• Assignment: Find the line with "Instruction: Click the" in the data below. Repeat it and every line after it up to the end, exactly, but drop the pictures.

*** Input Section Begins ***

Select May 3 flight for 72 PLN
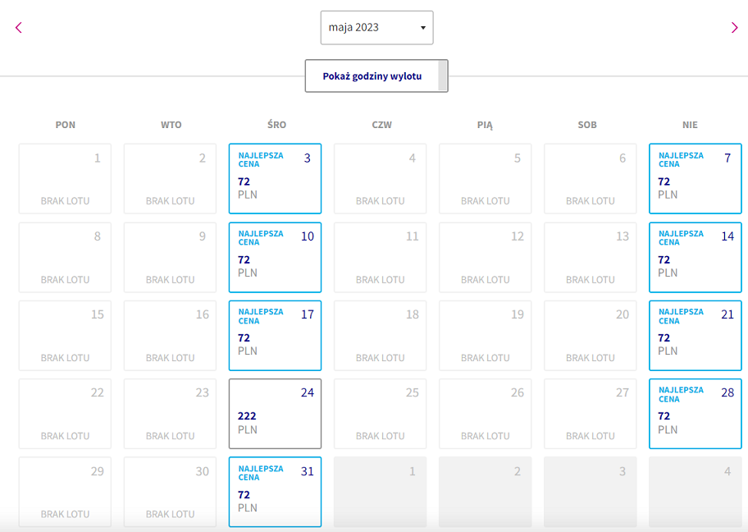This screenshot has height=532, width=748. (276, 179)
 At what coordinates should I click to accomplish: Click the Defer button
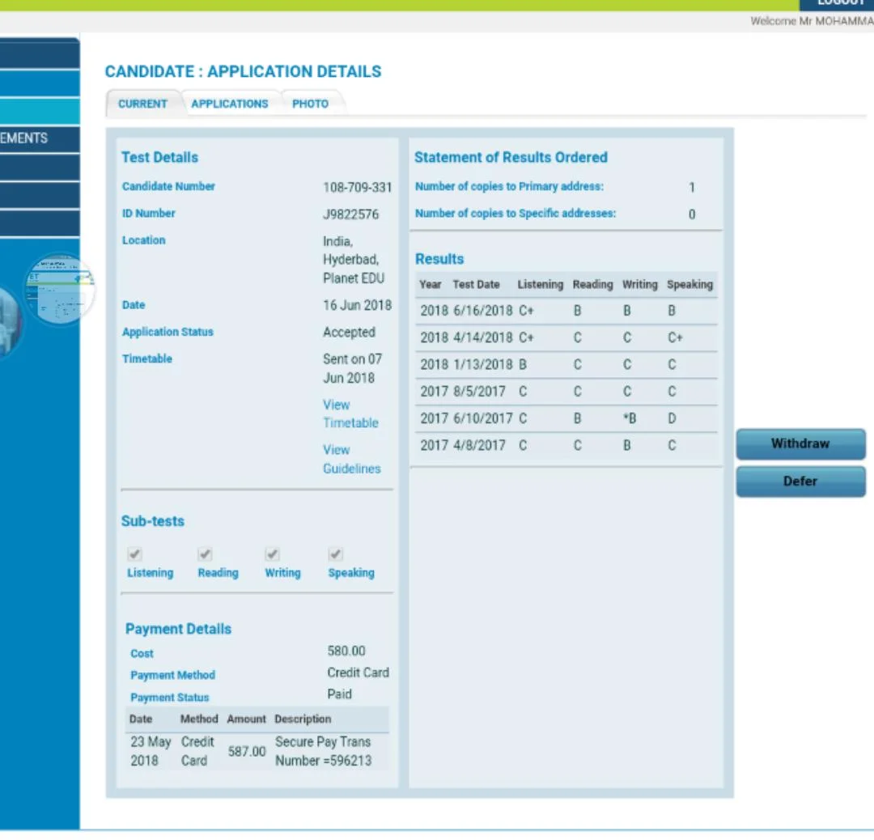tap(800, 482)
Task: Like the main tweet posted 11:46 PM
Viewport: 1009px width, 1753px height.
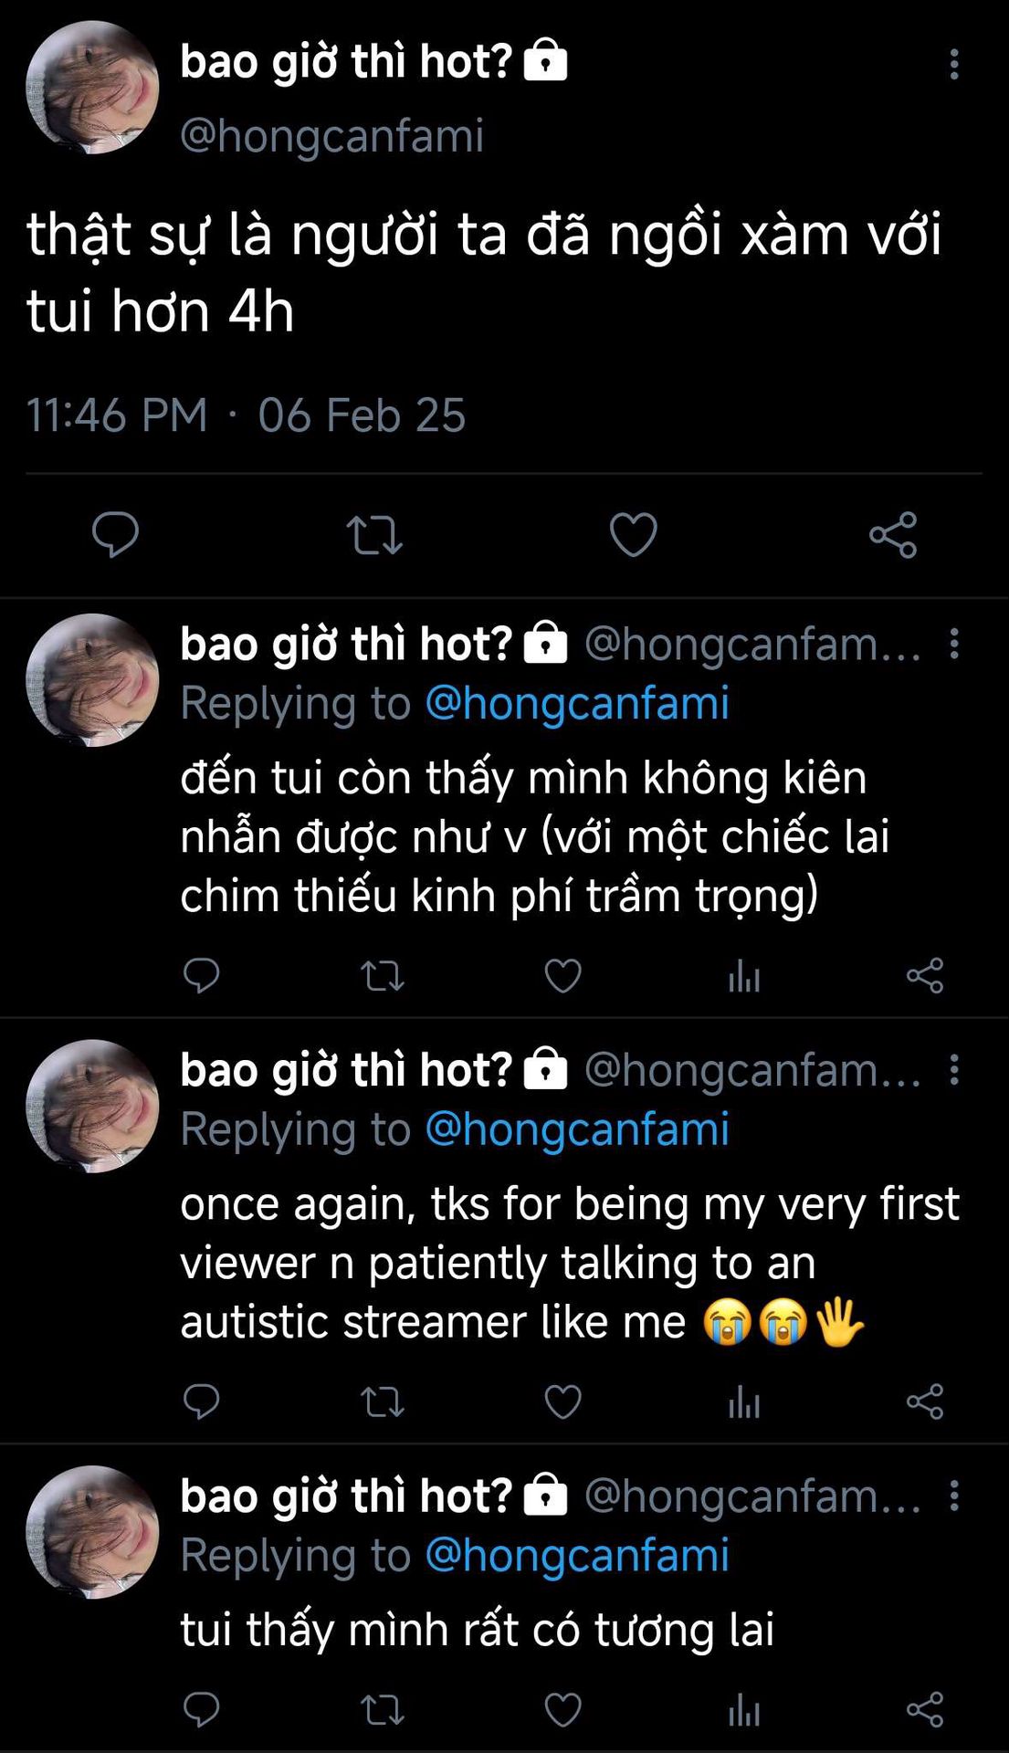Action: pyautogui.click(x=633, y=535)
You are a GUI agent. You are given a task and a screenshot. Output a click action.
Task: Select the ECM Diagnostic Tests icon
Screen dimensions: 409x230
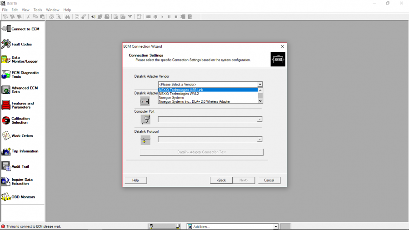(x=6, y=75)
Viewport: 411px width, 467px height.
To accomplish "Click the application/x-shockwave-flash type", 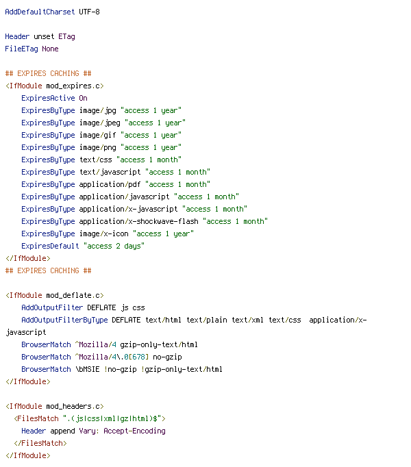I will pos(138,221).
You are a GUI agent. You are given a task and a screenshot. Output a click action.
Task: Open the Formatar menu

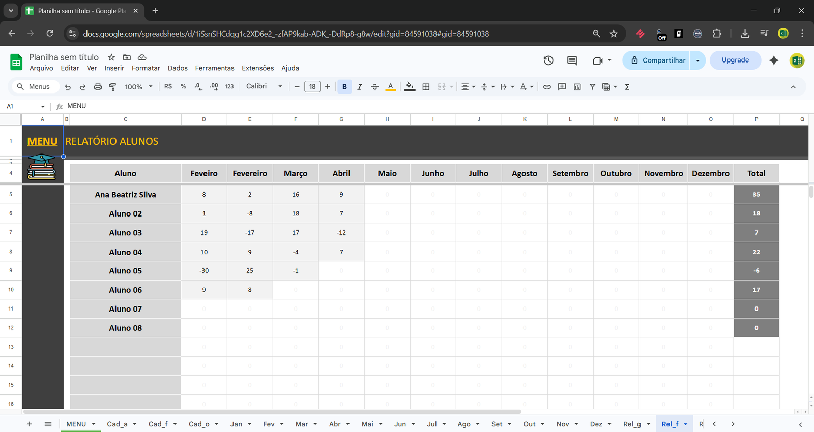tap(146, 68)

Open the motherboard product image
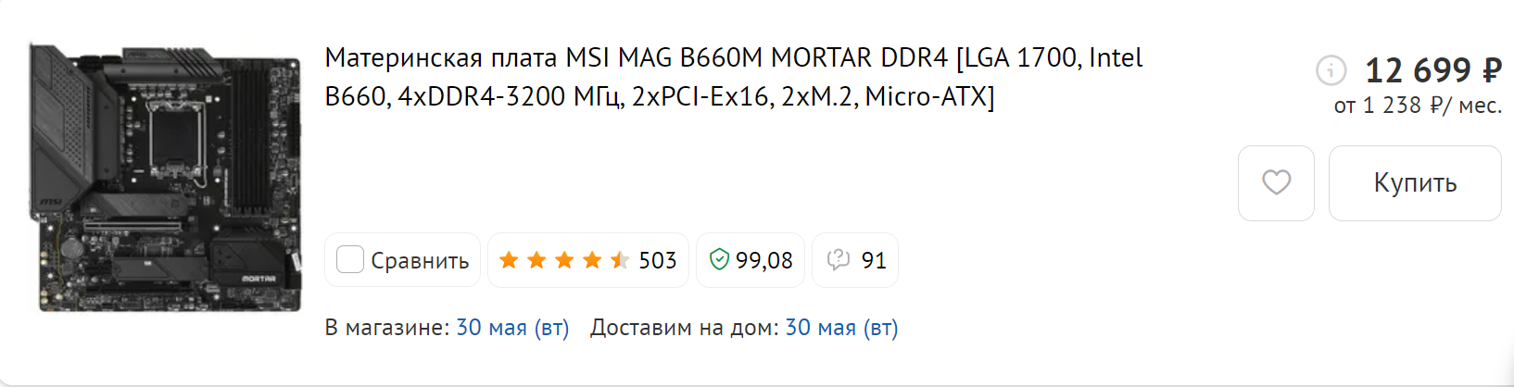(165, 177)
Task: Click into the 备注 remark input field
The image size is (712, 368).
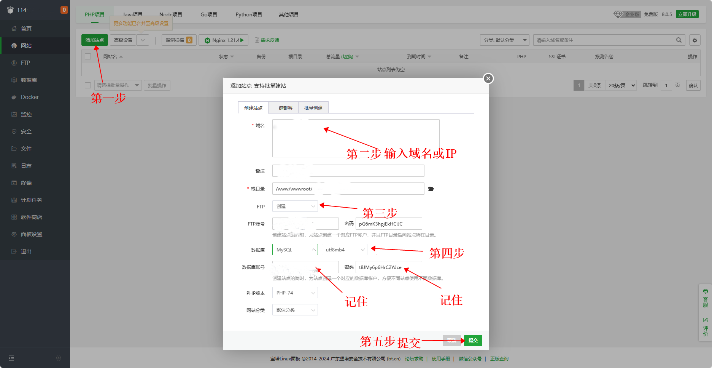Action: coord(348,171)
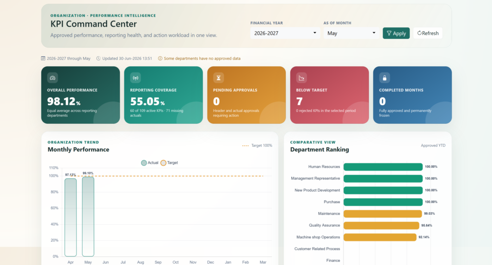Click the clock icon next to Updated timestamp
Image resolution: width=492 pixels, height=265 pixels.
tap(98, 59)
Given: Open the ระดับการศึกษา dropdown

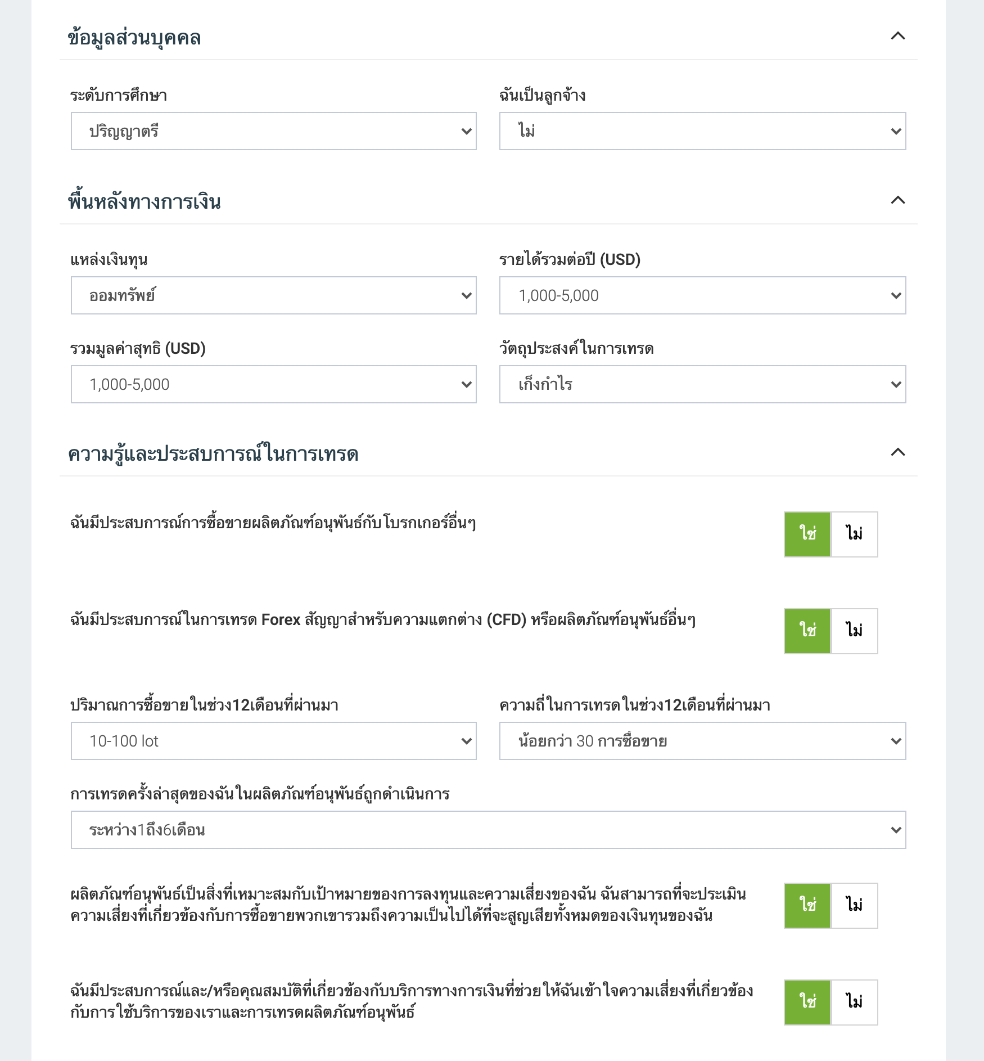Looking at the screenshot, I should tap(273, 131).
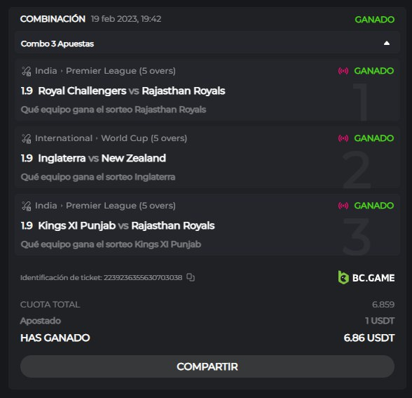Collapse the Combo 3 Apuestas arrow
Image resolution: width=412 pixels, height=398 pixels.
point(387,44)
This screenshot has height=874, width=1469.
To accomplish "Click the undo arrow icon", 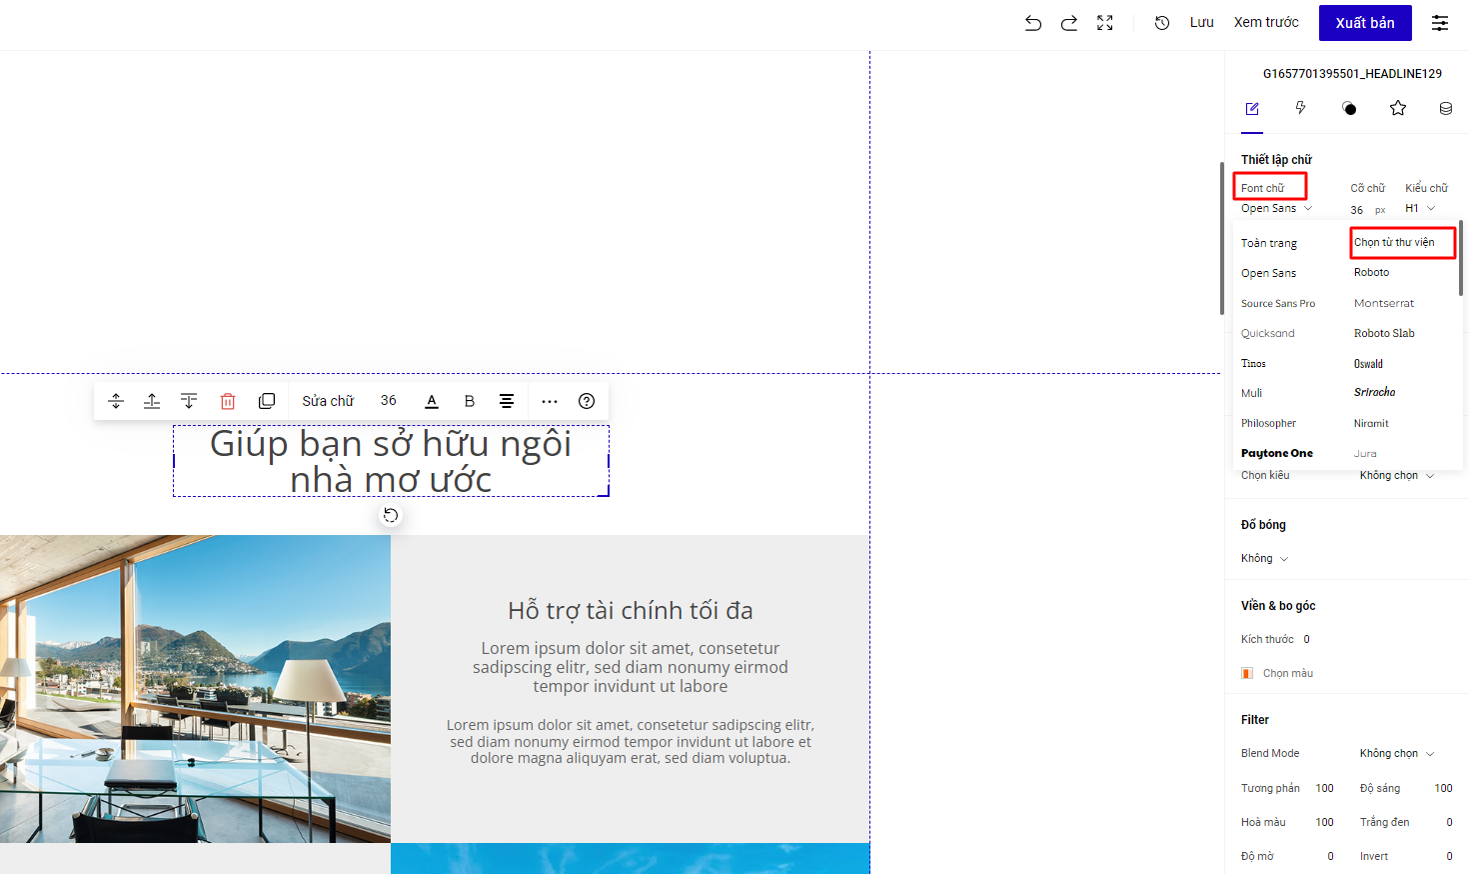I will [1032, 23].
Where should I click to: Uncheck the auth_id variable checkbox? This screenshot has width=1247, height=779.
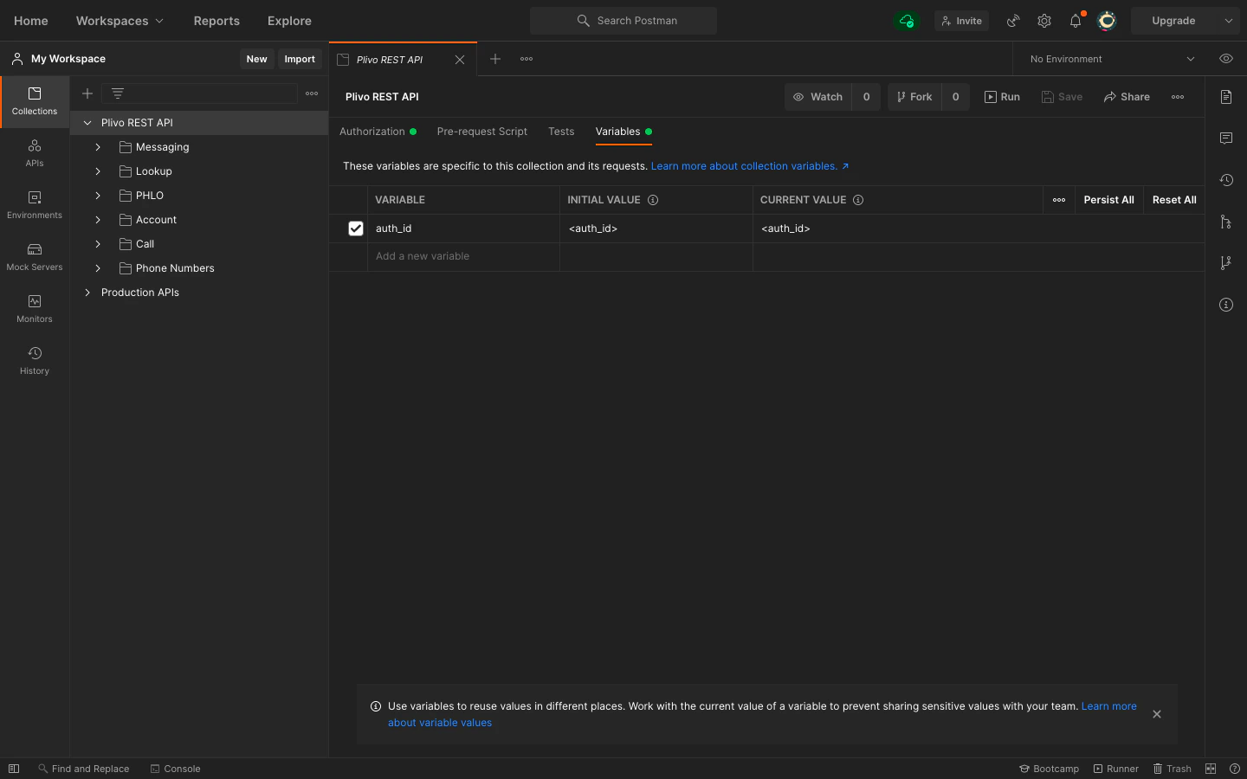(x=356, y=229)
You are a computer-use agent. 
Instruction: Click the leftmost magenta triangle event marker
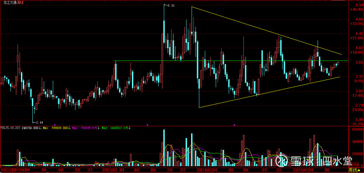(x=55, y=125)
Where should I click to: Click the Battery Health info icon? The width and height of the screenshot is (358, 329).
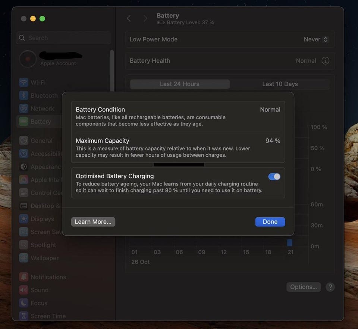click(325, 61)
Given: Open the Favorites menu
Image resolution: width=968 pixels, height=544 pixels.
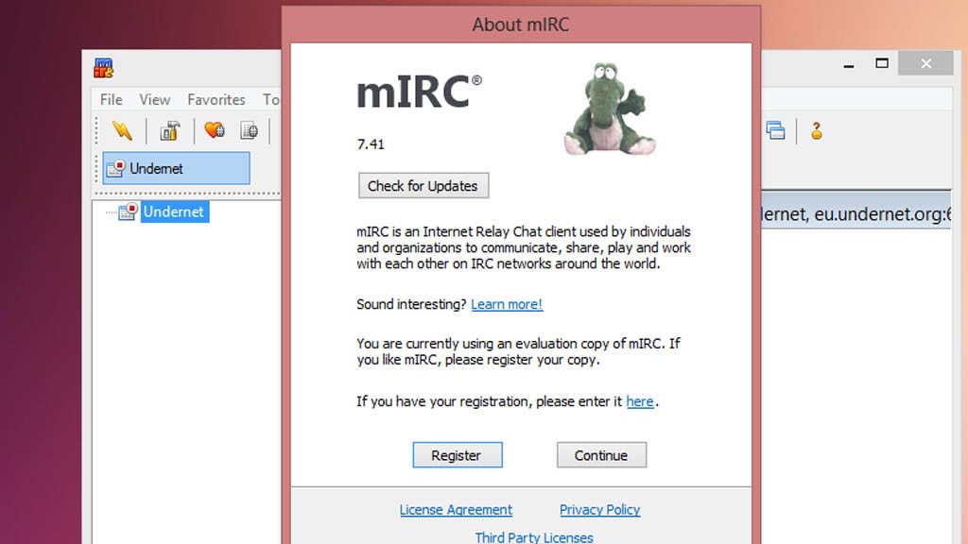Looking at the screenshot, I should click(x=216, y=99).
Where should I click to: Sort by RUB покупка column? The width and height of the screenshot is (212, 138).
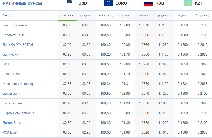point(144,16)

*** Input Section Ends ***

• Your response:
Instruction: Click the leftmost magenta triangle event marker
(x=55, y=125)
Where should I click to: Click the Battery Health info icon? The width and height of the screenshot is (358, 329).
click(325, 61)
Given: Open the Favorites menu
Image resolution: width=968 pixels, height=544 pixels.
Looking at the screenshot, I should click(x=216, y=99).
Where should I click to: Sort by RUB покупка column? The width and height of the screenshot is (212, 138).
point(144,16)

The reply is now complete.